Give U Space, New York producer Kenzo Perron’s full-length debut as K Wata, is one of the strongest takes on the sound since it was perfected on the run of singles that became Rhythm & Sound’s oceanic 2001 debut. It doesn’t aim for extremes of blown-out bass like Strategy’s latter-day dub-techno landmark Graffiti in Space, nor is it as incorporeal as the rainy phantasms St. Hilaire made with Vainqueur. Instead, it relies on a precision uncommon in this often scrappy and experimental genre. Every aspect of every tail of dub delay feels deliberate: how long it’s allowed to last, how loud the feedback is allowed to echo. Careful calibration comes to mind, rather than the mad-scientist experiments typically associated with dub. You can visualize each bass thud bumping up within a hair’s breadth of the red zone, enough to rattle your car but not incur permanent woofer damage.
These eight tracks feel like experiments in how much detail one can put into dub techno without breaking the pall of austerity inherent to the music. Vocalist and designer SG appears on two tracks, mumbling lunar transmissions that Perron could easily have lifted from an old science documentary; that he has a collaborator on call as a human sample source speaks to the extra level of burnish that makes Give U Space special. Certain sounds function as landmarks after a while: a friendly octave pling on “Looking Glass,” a killer Reese bass that makes brief but satisfying appearances on the 13-minute colossus “There Will Be Love.” It’d be a stretch to call the music catchy, but you might be left with certain loops and phrases running through your head, struggling to recall whether they came from this record or something older, like Pole or Vladislav Delay.

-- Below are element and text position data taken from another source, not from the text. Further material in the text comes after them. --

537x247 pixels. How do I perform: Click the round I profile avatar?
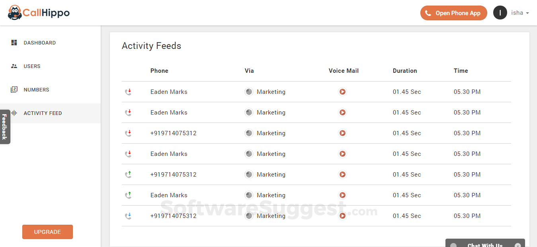click(x=500, y=13)
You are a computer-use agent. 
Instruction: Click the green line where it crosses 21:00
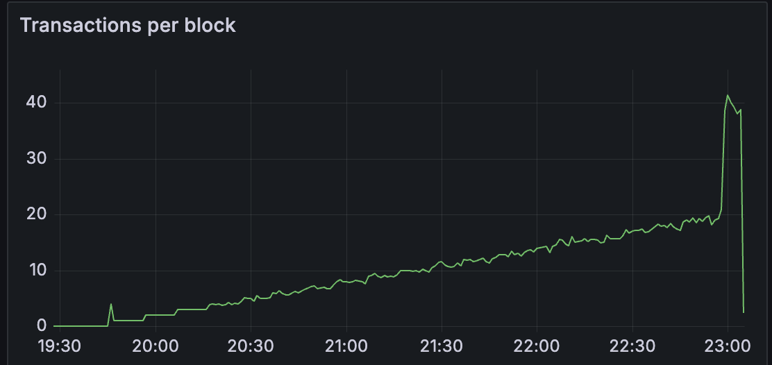346,282
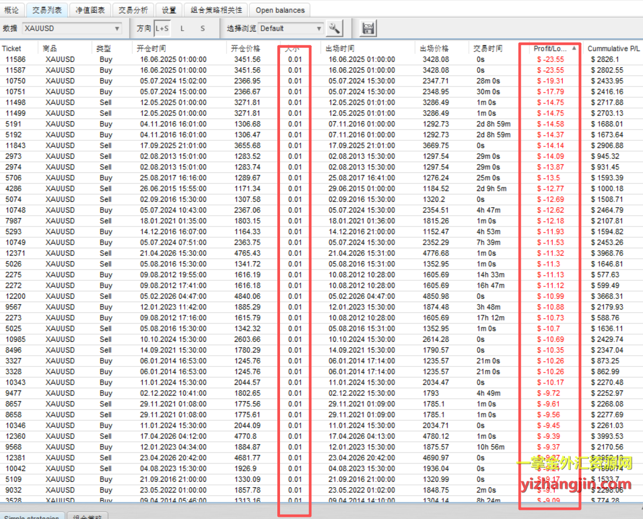Click the CSV export save icon

(x=368, y=29)
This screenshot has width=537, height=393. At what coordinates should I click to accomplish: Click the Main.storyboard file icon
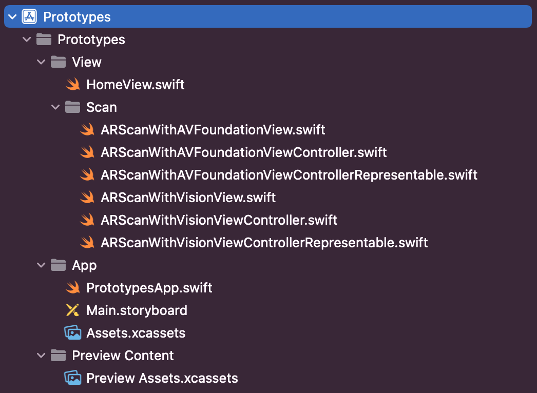click(72, 310)
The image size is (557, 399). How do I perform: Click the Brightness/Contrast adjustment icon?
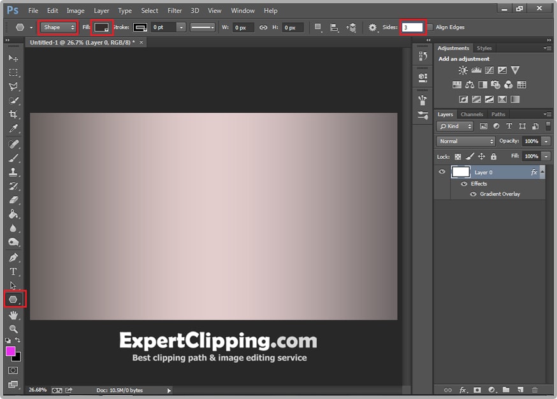[463, 70]
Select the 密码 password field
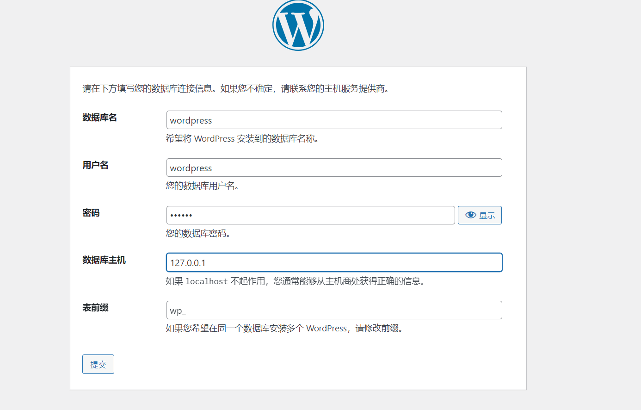 [x=310, y=215]
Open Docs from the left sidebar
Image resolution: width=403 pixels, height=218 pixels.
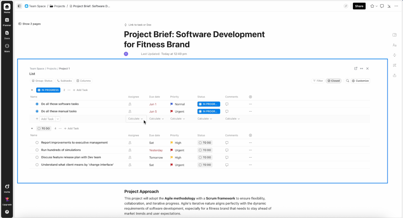7,33
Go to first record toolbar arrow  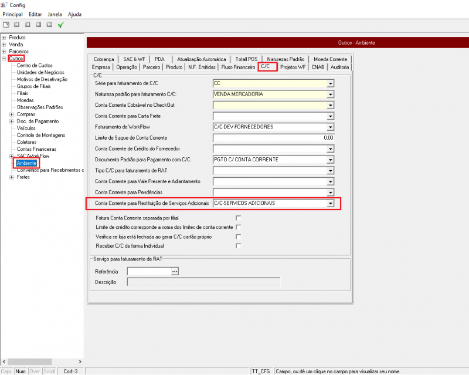[x=17, y=25]
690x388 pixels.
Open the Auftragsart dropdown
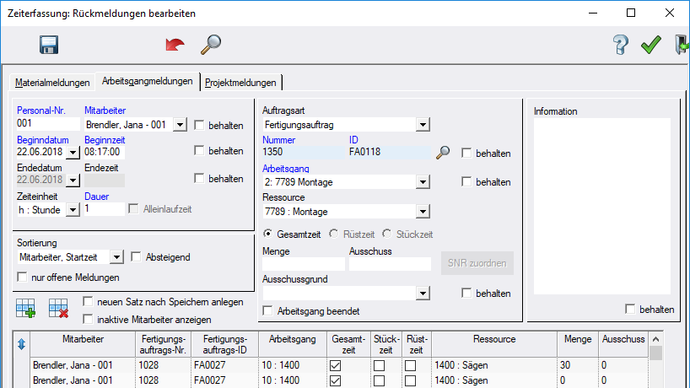point(422,125)
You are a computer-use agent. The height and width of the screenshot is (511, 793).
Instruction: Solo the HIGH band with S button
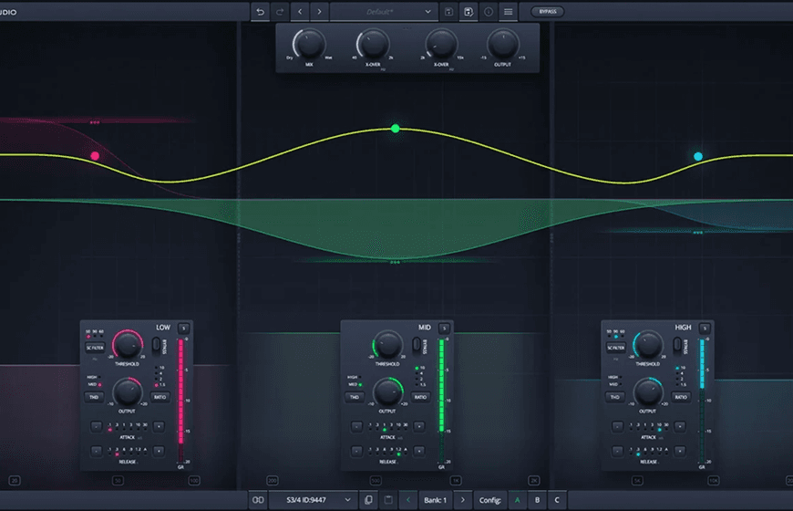[x=706, y=328]
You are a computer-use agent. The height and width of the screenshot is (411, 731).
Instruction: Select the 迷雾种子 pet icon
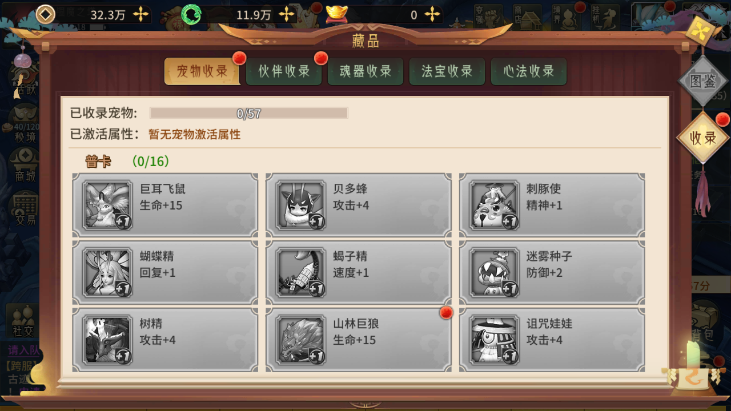pos(494,273)

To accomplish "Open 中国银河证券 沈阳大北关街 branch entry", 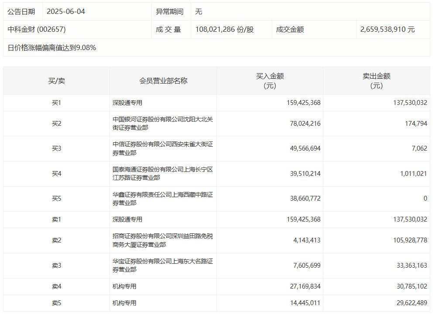I will [x=162, y=124].
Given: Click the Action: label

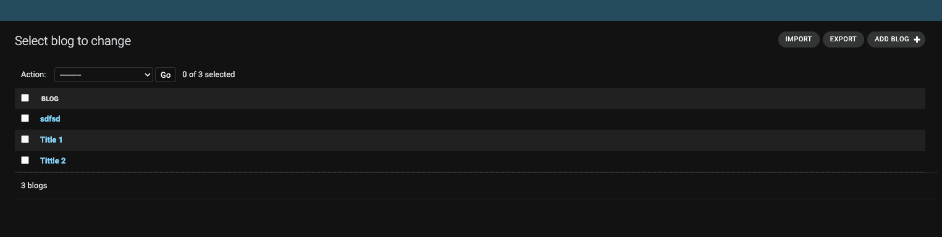Looking at the screenshot, I should [x=33, y=75].
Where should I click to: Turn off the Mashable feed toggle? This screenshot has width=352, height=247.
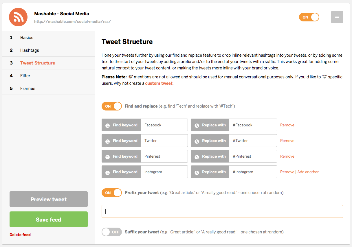[309, 17]
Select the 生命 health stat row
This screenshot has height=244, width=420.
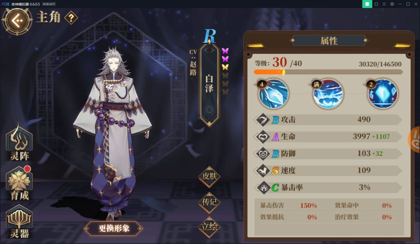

Perron’s early EPs bear plenty of influence from dub techno but also feel musically aligned with the post-dubstep moment of about 15 years ago, when producers like Pearson Sound were making music so spare and syncopated it was as if they were playing pockets of air like drums. “Whisper Dub” represents that side of Perron’s sound on Give U Space, and it’s an impressive genre fusion that makes you wonder why post-dubstep didn’t take more from dub techno, given how much they have in common. But it’s an outlier, throwing the album’s rhythm off; so is the following track, “Radio Embrace,” whose serrated drone and irregular kick drums bring to mind Boards of Canada’s Tomorrow’s Harvest before they’re drowned in a sea of squishy dub effects.
Those two tracks occupy a jarringly different sonic space than the three-song slabs that sandwich them, but they also display a forward-thinking streak, a sense that Perron has thought about where you can go with dub techno rather than hewing to the reliable gray-on-gray palette in which even some of the genre’s best exponents were content to paint. The more you listen, the more shades reveal themselves in this initially monochrome landscape, as if your eyes are slowly training themselves to see in the dark. Give U Space has been out for less than a month, but I already feel like it’ll be talked about in the dub-techno conversation for a long time—or at least as long as its insinuating little pops and squeaks stick around in people’s heads.